Here's a quick, nontechnical overview:

Initiating: this is where you figure out what you are doing to do. There's really only one key result of this stage -- the project charter, which describes the project at a high level. I can't overemphasize the importance of this stage. This is the point where you articulate your goal, set a time frame, and identify your success criteria. And seriously, if you don't know what it means to be successful in a measurable way, how can you ever expect to be successful? Besides, it's initiating -- how appropriate is that? If you are launching a year-long project, you should expect to spend 2-5 weeks figuring this out. For a month-long project (or "moonth"-long if that's your bag), expect to spend a couple of days.

Planning: this is where you figure out how you are going to do the thing you want to do. Not all aspects of corporate planning are going to apply to a magical working, but some will. The time you spend planning significantly shortens the time actually doing the thing, as anyone who's ever been on a badly planned project knows. The bulk of the project management work is planning -- don't shortchange this step. In fact, you should spend as much time planning your working as you do executing it. For a year-long working, that's 10-15 weeks of planning. BUT, and this is a big but, you don't do all the planning before starting the work. Sure, you want to get a head start, but the planning should continue throughout the work (adjusting the plan as things change, adding to it as you get more information, etc.). And there's one critical difference between magical and mundane project management. At work, I can plan all I want, but it doesn't get a single line of code written.
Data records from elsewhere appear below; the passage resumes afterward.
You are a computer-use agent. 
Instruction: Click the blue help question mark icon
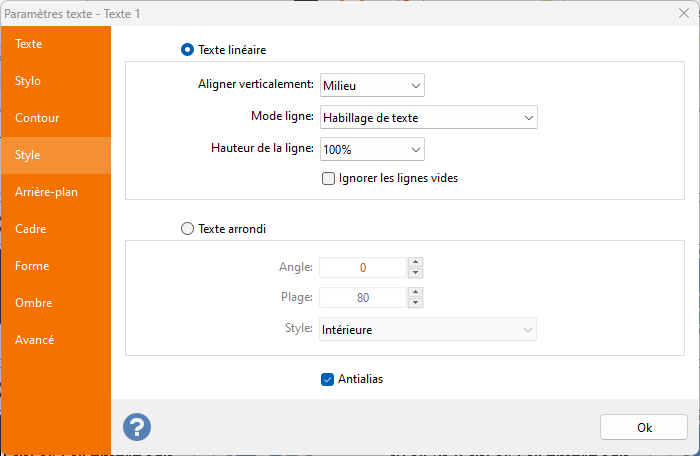[137, 427]
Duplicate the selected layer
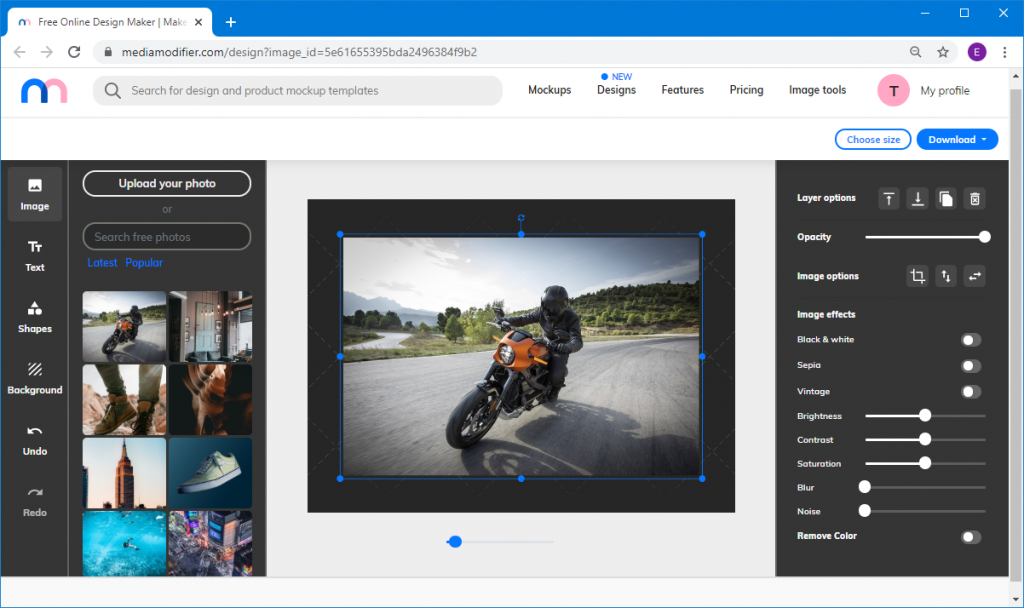The width and height of the screenshot is (1024, 608). (946, 198)
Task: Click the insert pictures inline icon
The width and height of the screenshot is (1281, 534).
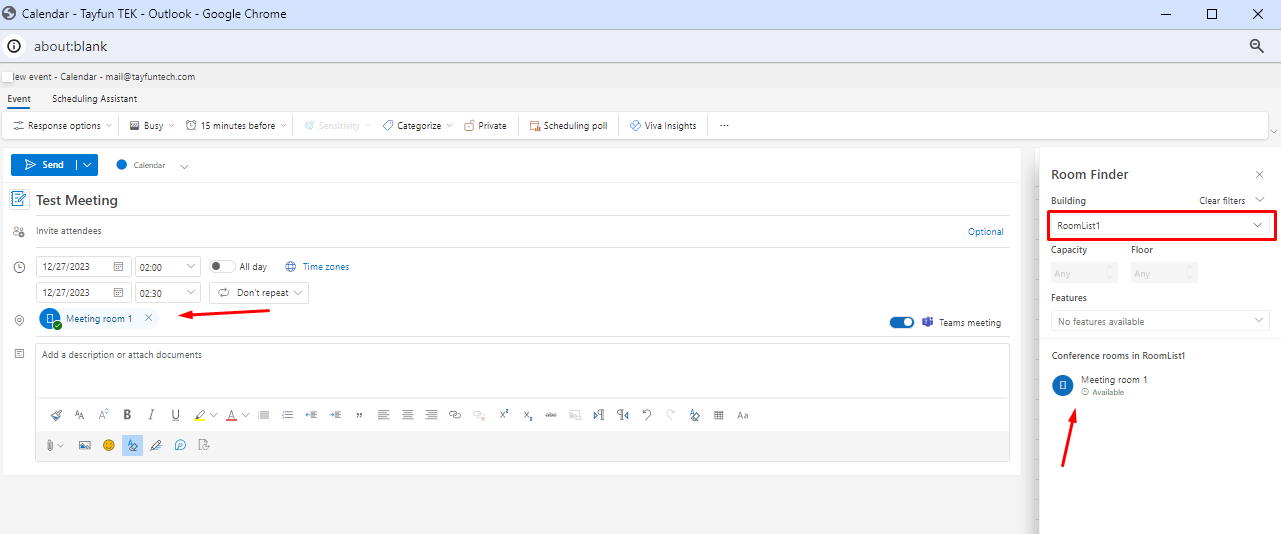Action: coord(85,446)
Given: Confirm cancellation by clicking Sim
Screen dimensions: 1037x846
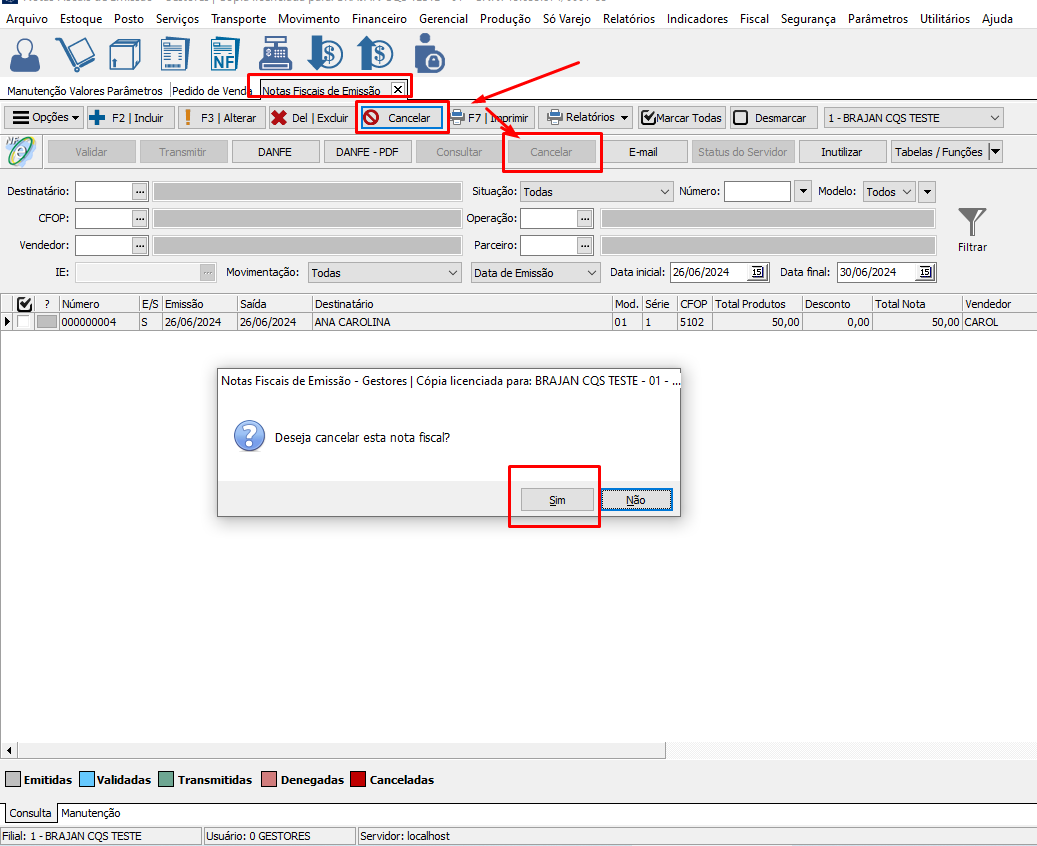Looking at the screenshot, I should 557,500.
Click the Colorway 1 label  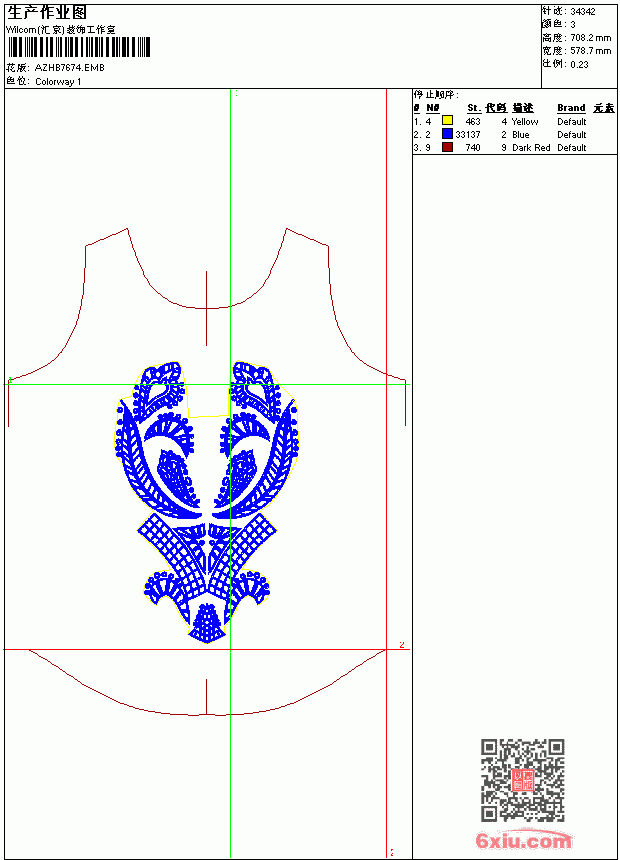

In a magical working, the planning and the doing often meld. The act of sorting out how I want to accomplish things is part of the mental mindset needed to actually do them. It's a nifty trick.

Executing: this is where you do the work. If you have the luxury of a team, this is where you mange their work. For your magical working it'll mostly just be you, which means you do the stuff AND manage your work to meet your goal. This is where most magicians start and finish their magic, missing out on some critical processes that make for a successful working. But the work is the work and without it, all the planning in the world will get you nothing. As much time as you spend planning, you spend actually doing (there's another 10-15 weeks). So as soon as the basic planning is done, you gotta get started. I have to admit if anyone's going to fail through over-planning, it's me. But let my shortcoming be to your benefit. If you're a conjure where angels fear to tread kind of person, you'll find that the planning just enhances the actual execution.
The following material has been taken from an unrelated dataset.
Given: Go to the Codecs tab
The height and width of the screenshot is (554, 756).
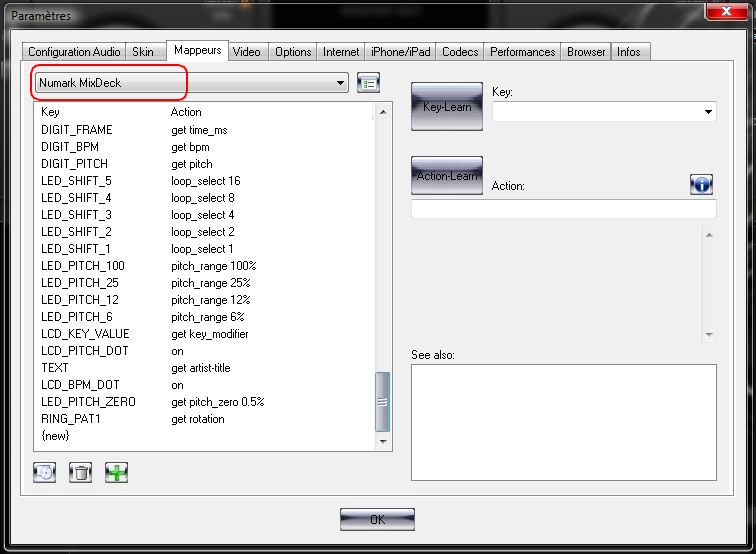Looking at the screenshot, I should (459, 52).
Monitoring/Controlling: this is where you watch over things. If you don't keep an eye on a project, it can go all sideways on you -- either finishing with the wrong results or not finishing successfully at all. Once again, you don't want to shortchange this. Just as with planning, you should spend as much time here as you do actually doing the thing (or maybe a little less, since you might not have anyone to monitor but yourself). For a magical working, this means checking in with yourself, making sure your progress is where you want it to be, maybe divining results you can't see immediately. If you have enlisted any help (whether that's from actual other people or from servitors, spirits, etc.) you need to follow up. And if you have other parties who aren't helping directly, but have a stake in the results, you need to check in with them too. This isn't something you do once, it's ongoing during the working. So even though it takes time, its not apart from the magic, but a critical component of it. For a longer project, you naturally do more than a short one. But unless it's a mini-working (in which case it may be more of a task than a project per say) you will want to keep up to date on how things are going.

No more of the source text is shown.